Sie fuhren nun durch flache, grüne Landschaften und die Menschen, die das Land hier ihre Heimat nannten, sprachen eine seltsam klingende Sprache, von der Anna nur einige Worte verstand. Zum Glück konnte Tore Toreson diese lustige Sprache und er erzählte den Kindern auch, wie das Land hieß: "Es wird Holland genannt", meinte Tore. In Holland fanden sie zwei weitere Gesellen. Sie fuhren gerade über eine holperige Landstraße.
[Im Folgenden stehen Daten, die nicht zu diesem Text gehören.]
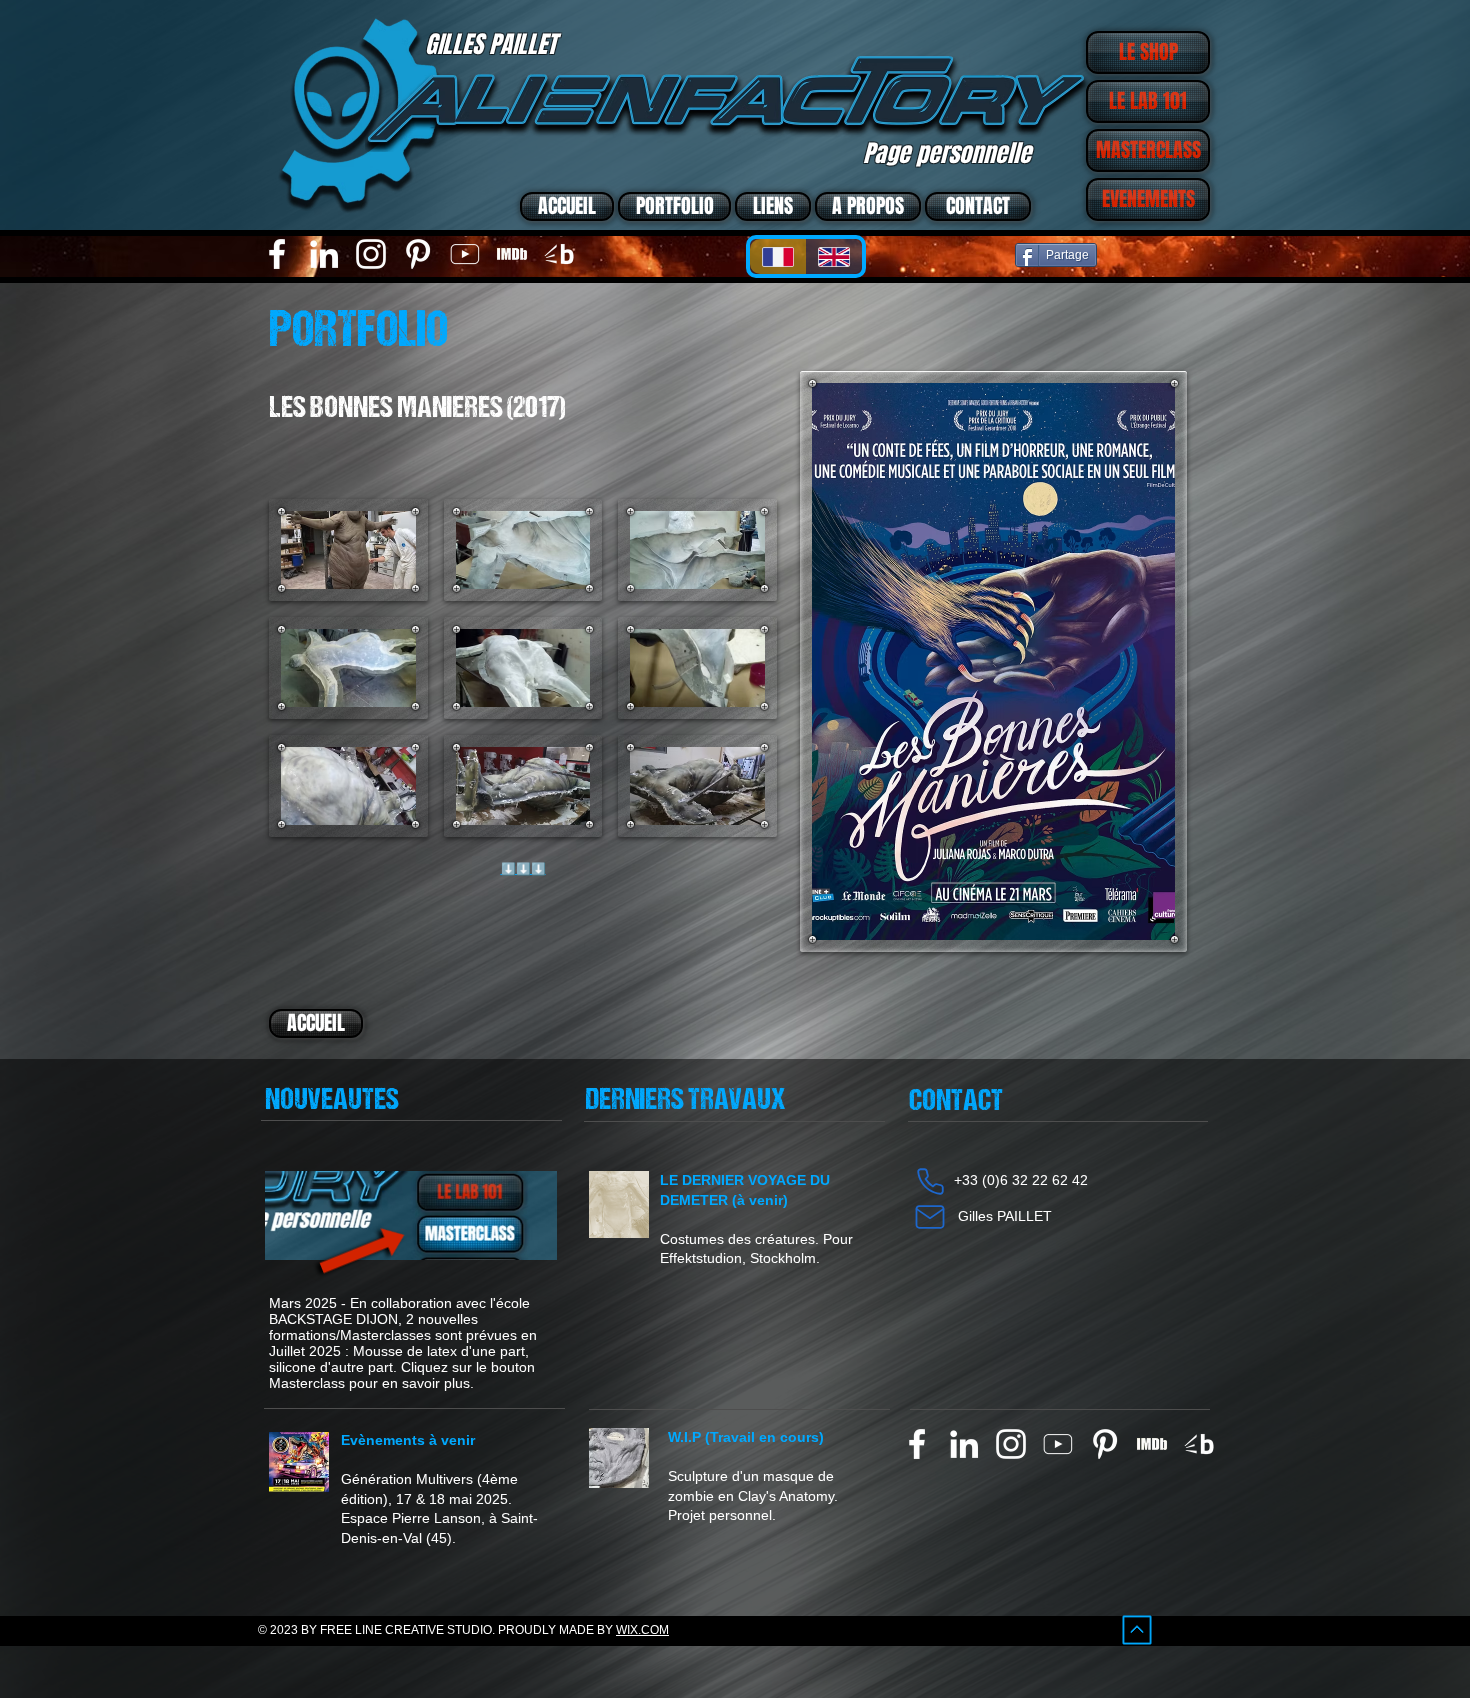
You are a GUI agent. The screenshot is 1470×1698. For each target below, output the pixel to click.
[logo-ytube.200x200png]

Alle Wagen fuhren hinter einander her, wie eine lange Schlange schaute es aus. Da sahen sie am Straßenrand vor sich zwei Gestalten laufen. Es sah aber sehr seltsam aus, wie die beiden Gestalten da liefen, irgendetwas stimmte mit ihnen nicht. Anna fragte Tore Toreson, mit dem sie gerade im Wagen saß, denn er hatte die besten Augen und konnte sehr weit sehen. Eine Weile schaute Tore hinaus und brach dann in lautes Gelächter aus. Und da sah es auch Anna und musste sogleich mit lachen. Die beiden Gestalten waren hoch gewachsen und dünn und liefen hinter einander her. Sie liefen aber nicht, wie jeder normale Mensch auf ihren Füßen, sondern auf ihren Händen. Das aber konnten sie wirklich gut. Ihr Haupt, mit dem hellen Haar zeigte hinunter zur Erde und ihre Füße streckten sich gen Himmel. Langsam fuhren die Wagen an den beiden vorbei. "Hallo", rief Anna ihnen aus dem herunter gelassenen Fenster zu, "Hallo ihr Herren, das sieht ja herrlich aus, ihr geht ja lustig auf euren Händen." "Halli", rief der erste ihr zu und der Zweite sagte "Hallo". "Das ist noch gar nichts", sprach der erste weiter und überließ dem Zweiten wieder das Wort. "Wir können auch hüpfen und holen, helfen und hegen, humpeln und hauen und hupen und halten und hechten und hunzen und... " Das ging so hin und her und wäre wohl noch weiter her und hin gegangen, hätte Anna nicht laut "Halt, halt." gerufen. "So geht das nicht, ich hole mir sonst noch eine Hummel ins Ohr, wer seid ihr denn überhaupt?" Das ließen sich die beiden nicht zweimal sagen und begannen auf ihren Händen einen lustigen Hüpftanz. Mal standen sie auf den Händen, dann wieder auf ihren Füßen, schlugen Salto und Flick Flack, hüpften hoch und kamen herunter. Doch nicht genug, dabei stellten sie sich auch noch ganz artig vor:

 

Halli Hallo,
Wir sind so froh,
Wir gehen auf Händen,
Auf Wegen und Wänden,
wir hüpfen im Lauf,
Zum Himmel hinauf
Und fliegen hinunter
Und landen ganz munter.
Ich heiße Herbert, nein Hermann heiß ich.
Ich grüße Hermann, ja Herbert grüßt mich.

 

Bei den letzten Worten sprangen sie beide gleichzeitig hoch in die Luft, machten einen doppelten Salto, kamen beide einander gegenüber wieder auf der Erde an und hielten sich gegenseitig mit beiden Händen. Nicht nur Anna war begeistert. Der ganze Zirkuszug war stehen geblieben und hielt an, um das Kunststück dieser beiden Handläufer zu bestaunen. Der Zirkusdirektor meinte lachend. "Hallo, ihr beiden, wenn ihr eure Künste mit dem Zirkus SIMBALLODIMBA zeigen wollt, seid ihr herzlich eingeladen. Wir haben bestimmt auf einem unserer Wagen noch ein bisschen Platz für euch zwei Herren und ein Sprungtuch werden wir auch zu beschaffen wissen."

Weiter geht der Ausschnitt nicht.